_ABOUT THIS TASK_
Return all of the entries exactly, with nothing added or left out.
----
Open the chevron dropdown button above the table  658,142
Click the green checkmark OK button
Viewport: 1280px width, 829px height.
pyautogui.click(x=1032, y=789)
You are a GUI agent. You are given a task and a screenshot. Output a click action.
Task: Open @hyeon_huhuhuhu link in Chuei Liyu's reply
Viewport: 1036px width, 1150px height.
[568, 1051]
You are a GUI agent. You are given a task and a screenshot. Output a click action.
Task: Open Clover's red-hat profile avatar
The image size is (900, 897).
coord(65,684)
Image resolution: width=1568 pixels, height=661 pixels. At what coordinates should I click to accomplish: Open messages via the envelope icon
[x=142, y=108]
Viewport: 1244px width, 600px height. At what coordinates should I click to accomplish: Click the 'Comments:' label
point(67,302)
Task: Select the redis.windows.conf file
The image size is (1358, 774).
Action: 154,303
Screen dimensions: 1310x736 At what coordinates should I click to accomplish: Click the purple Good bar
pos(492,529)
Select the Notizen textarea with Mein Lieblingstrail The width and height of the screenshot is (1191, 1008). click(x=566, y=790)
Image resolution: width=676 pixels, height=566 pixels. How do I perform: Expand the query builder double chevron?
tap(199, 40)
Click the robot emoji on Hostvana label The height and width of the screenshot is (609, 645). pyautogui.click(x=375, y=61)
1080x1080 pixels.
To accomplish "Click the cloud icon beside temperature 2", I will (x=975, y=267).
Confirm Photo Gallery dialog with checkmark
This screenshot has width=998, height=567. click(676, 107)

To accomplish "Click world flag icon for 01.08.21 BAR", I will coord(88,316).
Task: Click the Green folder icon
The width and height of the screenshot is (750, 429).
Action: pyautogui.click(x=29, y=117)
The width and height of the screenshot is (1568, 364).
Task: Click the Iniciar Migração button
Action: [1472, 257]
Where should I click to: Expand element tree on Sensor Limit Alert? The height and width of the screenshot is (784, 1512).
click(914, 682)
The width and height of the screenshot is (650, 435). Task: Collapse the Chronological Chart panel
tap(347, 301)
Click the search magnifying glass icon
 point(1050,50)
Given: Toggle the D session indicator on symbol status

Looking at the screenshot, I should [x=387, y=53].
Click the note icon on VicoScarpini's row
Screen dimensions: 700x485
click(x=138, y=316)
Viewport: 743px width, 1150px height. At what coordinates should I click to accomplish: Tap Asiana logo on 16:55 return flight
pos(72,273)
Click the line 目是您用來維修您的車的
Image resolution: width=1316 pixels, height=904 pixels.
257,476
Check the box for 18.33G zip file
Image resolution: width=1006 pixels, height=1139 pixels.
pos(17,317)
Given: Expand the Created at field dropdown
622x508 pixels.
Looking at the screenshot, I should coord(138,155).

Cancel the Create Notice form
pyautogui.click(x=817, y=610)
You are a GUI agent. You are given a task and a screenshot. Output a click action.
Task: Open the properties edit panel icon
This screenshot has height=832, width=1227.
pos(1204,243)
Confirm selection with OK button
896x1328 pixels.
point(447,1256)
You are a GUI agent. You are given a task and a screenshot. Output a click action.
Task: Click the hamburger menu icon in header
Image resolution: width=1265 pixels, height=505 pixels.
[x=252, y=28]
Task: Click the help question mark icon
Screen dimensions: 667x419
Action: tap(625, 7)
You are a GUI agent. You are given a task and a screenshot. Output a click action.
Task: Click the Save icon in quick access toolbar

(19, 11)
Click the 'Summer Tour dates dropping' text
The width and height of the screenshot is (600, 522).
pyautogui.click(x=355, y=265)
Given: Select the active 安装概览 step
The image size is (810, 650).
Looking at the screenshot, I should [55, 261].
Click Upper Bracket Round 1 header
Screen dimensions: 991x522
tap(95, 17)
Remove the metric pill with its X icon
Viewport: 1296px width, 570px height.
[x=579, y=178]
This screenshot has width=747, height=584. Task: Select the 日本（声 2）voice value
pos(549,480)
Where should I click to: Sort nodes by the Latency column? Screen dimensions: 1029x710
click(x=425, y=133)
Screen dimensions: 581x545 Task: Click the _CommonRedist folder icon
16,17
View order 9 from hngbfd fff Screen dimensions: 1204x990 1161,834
----
_COMPLETED TASK_
Open the chevron dropdown button above the table  658,142
Click the green checkmark OK button
Viewport: 1280px width, 829px height.
pyautogui.click(x=1032, y=789)
You are a GUI agent. You are given a task and a screenshot. Output a click action.
Task: Open @hyeon_huhuhuhu link in Chuei Liyu's reply
Viewport: 1036px width, 1150px height.
[568, 1051]
You are a GUI agent. You are given a task and a screenshot. Output a click action.
Task: Open Clover's red-hat profile avatar
The image size is (900, 897).
coord(65,684)
Image resolution: width=1568 pixels, height=661 pixels. At what coordinates should I click to accomplish: Open messages via the envelope icon
[x=142, y=108]
Viewport: 1244px width, 600px height. At what coordinates should I click to accomplish: Click the 'Comments:' label
point(67,302)
Task: Select the redis.windows.conf file
The image size is (1358, 774).
Action: 154,303
Screen dimensions: 1310x736 At what coordinates should I click to accomplish: Click the purple Good bar
pos(492,529)
Select the Notizen textarea with Mein Lieblingstrail The width and height of the screenshot is (1191, 1008). click(x=566, y=790)
Image resolution: width=676 pixels, height=566 pixels. How do I perform: Expand the query builder double chevron?
tap(199, 40)
Click the robot emoji on Hostvana label The height and width of the screenshot is (609, 645). pyautogui.click(x=375, y=61)
1080x1080 pixels.
To accomplish "Click the cloud icon beside temperature 2", I will (x=975, y=267).
Confirm Photo Gallery dialog with checkmark
This screenshot has width=998, height=567. click(676, 107)

To accomplish "Click world flag icon for 01.08.21 BAR", I will coord(88,316).
Task: Click the Green folder icon
The width and height of the screenshot is (750, 429).
Action: pyautogui.click(x=29, y=117)
The width and height of the screenshot is (1568, 364).
Task: Click the Iniciar Migração button
Action: [1472, 257]
Where should I click to: Expand element tree on Sensor Limit Alert? The height and width of the screenshot is (784, 1512).
click(914, 682)
The width and height of the screenshot is (650, 435). Task: Collapse the Chronological Chart panel
tap(347, 301)
Click the search magnifying glass icon
 point(1050,50)
Given: Toggle the D session indicator on symbol status

Looking at the screenshot, I should [x=387, y=53].
Click the note icon on VicoScarpini's row
Screen dimensions: 700x485
click(x=138, y=316)
Viewport: 743px width, 1150px height. At what coordinates should I click to accomplish: Tap Asiana logo on 16:55 return flight
pos(72,273)
Click the line 目是您用來維修您的車的
Image resolution: width=1316 pixels, height=904 pixels.
257,476
Check the box for 18.33G zip file
Image resolution: width=1006 pixels, height=1139 pixels.
pos(17,317)
Given: Expand the Created at field dropdown
622x508 pixels.
Looking at the screenshot, I should coord(138,155).

Cancel the Create Notice form
pyautogui.click(x=817, y=610)
You are a GUI agent. You are given a task and a screenshot. Output a click action.
Task: Open the properties edit panel icon
This screenshot has height=832, width=1227.
pos(1204,243)
Confirm selection with OK button
896x1328 pixels.
point(447,1256)
You are a GUI agent. You are given a task and a screenshot. Output a click action.
Task: Click the hamburger menu icon in header
Image resolution: width=1265 pixels, height=505 pixels.
[x=252, y=28]
Task: Click the help question mark icon
Screen dimensions: 667x419
Action: tap(625, 7)
You are a GUI agent. You are given a task and a screenshot. Output a click action.
Task: Click the Save icon in quick access toolbar

(19, 11)
Click the 'Summer Tour dates dropping' text
The width and height of the screenshot is (600, 522).
pyautogui.click(x=355, y=265)
Given: Select the active 安装概览 step
The image size is (810, 650).
Looking at the screenshot, I should [55, 261].
Click Upper Bracket Round 1 header
Screen dimensions: 991x522
tap(95, 17)
Remove the metric pill with its X icon
Viewport: 1296px width, 570px height.
[x=579, y=178]
This screenshot has width=747, height=584. Task: Select the 日本（声 2）voice value
pos(549,480)
Where should I click to: Sort nodes by the Latency column? Screen dimensions: 1029x710
click(x=425, y=133)
Screen dimensions: 581x545 Task: Click the _CommonRedist folder icon
16,17
View order 9 from hngbfd fff Screen dimensions: 1204x990 1161,834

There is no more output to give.